- **Prompt 1**
In two sentences, summarize the article below about research into invisibility.
- **Prompt 2**
From the invisibility article below, copy out word for word the part that opens with the words containing "In 1897, H.G." and closes with "first step forward.".

In 1897, H.G. Wells proposed humans might actually be able to become invisible in his sci-fi horror novel, The Invisible Man. Now, 120 years later, we’ve remade Wells’ classic into another movie, but we still haven’t quite figured invisibility out.
However, we are getting closer. Scientists, inspired by Wells’ story, have made the first step forward.
In the original The Invisible Man, a scientist eventually achieves invisibility by altering the skin’s refractive index – a number that describes how fast light travels through a material. Wells imagines that the scientist, Griffin, was able to change the refractive index of human skin (which is around 1.4) to match that of air, which is around 1.
That idea is based on real science. If you match the refractive index of an object and a body of liquid, like oil, you can make an object appear to vanish.
Using a protein found in a squid called the opalescent inshore squid (they’re found in the pacific from California to Alaska), scientists recently found a way to change the refractive index of human kidney cells to resemble that of their environment. They’re not quite invisible, but they do become nearly completely transparent when those cells are mixed with a salt solution.
This finding was published Tuesday in the journal Nature Communications.
Alon Gorodetsky is the paper’s lead author and an associate professor of chemical and biomolecular engineering at UC Irvine. He tells Inverse that his goal is to eventually use this technology to make human skin transparent too, which could have implications for cosmetic surgery or cell imaging. But also just because it’s cool.
“From my perspective, it's inspired by a lot of science fiction type stuff that I used to love as a kid – those kinds of fantastic concepts that even H.G. Wells was thinking about 120 years ago,” he says.
Achieving transparency – Cephalopods like cuttlefish, octopuses, and the inshore squid have cells in their bodies called leucophore cells. These can scatter the full spectrum of visible light.
Normally, these creatures look milky white, but they can also scatter the filtered light from seawater, which allows them to blend in with their environments.
In the inshore squid, leucophore cells are found on a strip on the mantle, the main portion of their bodies. When a female is threatened, she can switch the color of a stripe composed of these cells from transparent to opaque white, which can help her "avoid unwanted aggression," the authors write.
These cells can scatter light because they express a protein called reflectin A1, which creates tiny circular particles that scatter light. Gorodetsky and his team engineered embryonic human kidney cells to express that protein, which gave them these tiny, light scattering particles too.

- **Provided records**

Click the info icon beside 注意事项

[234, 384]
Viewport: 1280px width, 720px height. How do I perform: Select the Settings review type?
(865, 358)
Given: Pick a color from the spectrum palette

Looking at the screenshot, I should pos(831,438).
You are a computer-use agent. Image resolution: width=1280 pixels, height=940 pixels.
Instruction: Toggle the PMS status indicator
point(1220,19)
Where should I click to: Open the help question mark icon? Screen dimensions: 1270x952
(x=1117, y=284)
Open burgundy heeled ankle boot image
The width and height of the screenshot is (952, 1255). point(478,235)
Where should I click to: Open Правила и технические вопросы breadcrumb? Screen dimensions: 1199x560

- **Exercise result 1**
Inspired by H.G. Wells' The Invisible Man, scientists used a protein from the opalescent inshore squid to change the refractive index of human kidney cells, making them nearly transparent when mixed with a salt solution. The protein, reflectin A1, forms tiny particles that scatter light, and lead author Alon Gorodetsky's goal is to eventually use the technology to make human skin transparent too.

- **Exercise result 2**
In 1897, H.G. Wells proposed humans might actually be able to become invisible in his sci-fi horror novel, The Invisible Man. Now, 120 years later, we’ve remade Wells’ classic into another movie, but we still haven’t quite figured invisibility out.
However, we are getting closer. Scientists, inspired by Wells’ story, have made the first step forward.